Nei secoli passati il vino era un alimento, serviva ad arricchire di calorie una dieta che per molti ne era povera. Tempi passati. Abbiamo imparato a fare del vino un gesto del piacere quotidiano, un lusso alla portata di tutti, uno di quegli elementi superflui che sono necessari, anzi essenziali alla qualità della vita. Ben lontani sono i tempi nei quali il vino e i distillati erano talmente basilari da avere generato drammi collettivi e catastrofi singole. La regolamentazione severe del fumo ci porterà alla stessa conclusione. Se abbiamo imparato a bere, negli ultimi cent'anni, impareremo a fumare nei prossimi cento.

Mi fo questi ragionamenti consolatori mentre accendo la sigaretta della fine cena in uno dei pochi ristoranti che lo consentono grazie ad una adeguata distribuzione dei locali e del loro condizionamento. E mi sento un privilegiato ...

Guardo il prezioso portasigarette che mi accompagna costantemente e che contiene le due sigarette quotidiane che mi consente la mia visione compromissoria. Ne contiene ovviamente più di due. Sono di varie qualità e marche e le tengo diversificate per decidere quale gusto scegliere in base ai sapori che mi sono rimasti sulla lingua. Potrebbe anche darsi, anzi avviene quasi sempre, che qualcun altro me ne chieda una. Accarezzo l'accendino d'oro e di lacca nera.

Ah! Mon cher, les menus plaisirs de la vie!

E poi mi ricordo gli anni della gioventù universitaria quando sembrava impossibile non fumare una sigaretta dopo l'altra in serate interminabili nelle osterie fumose d'una città che credeva alla nebbia come alla sua identità. Guardo il magico fumo blu che s'eleva in riccioloni barocchi nell'aria pulita. Fuori da tempo la nebbia non c'è più; è tornata nei suoi luoghi d'origine, nelle campagne della bassa. Non è più attratta dalle migliaia di camini fumanti.

Ho imparato a mangiare. Il percorso è stato lungo nel passare dall'essere gustaio a diventare buongustaio morigerato, senza abolire le salse, anzi aspettandone il sapore complesso e di volta in volta diverso.

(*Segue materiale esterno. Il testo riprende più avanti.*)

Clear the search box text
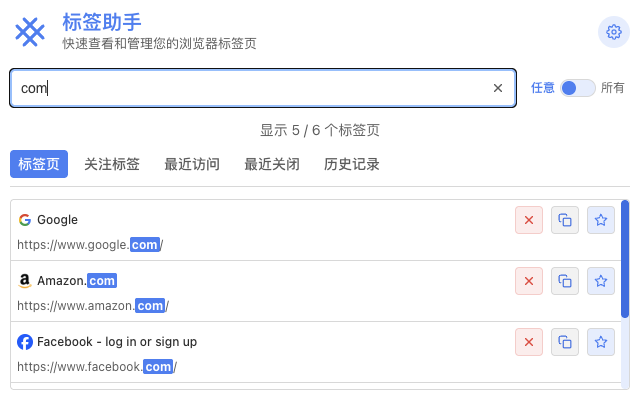Image resolution: width=640 pixels, height=400 pixels. [498, 88]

Ho imparato a bere. Non ho ovviamente partecipato a sofisticati corsi di sommelier. Ho semplicemente imparato a gustare a lungo i sorsi di vino e a distribuirne i richiami e le densità nella macchina della memoria, collocandoli accanto ad altri "vissuti", in altri momenti. Posso passare giornate senza toccare bottiglia. Dal bisogno sono passato al piacere.

Sto imparando finalmente a fumare ...

E sto anche imparando ciò che già Voltaire sosteneva come la massima qualità d'uno spirito libero e inventivo, la tolleranza. Dopo avere scritto il più bel libro possibile sul monarca barocco per eccellenza, Luigi il Re Sole, autocrate assoluto, scrisse un libello di pensieri sui pensieri del dubbio di Pascal, poi si diede all' Ingenuo e al Candido solo per essere pronto nel 1763 a scrivere il Trattato sulla tolleranza.

Se ad un altro il mio pensiero provoca fastidio, taccio.
Se ad un altro il mio gesto genera fastidio, spengo.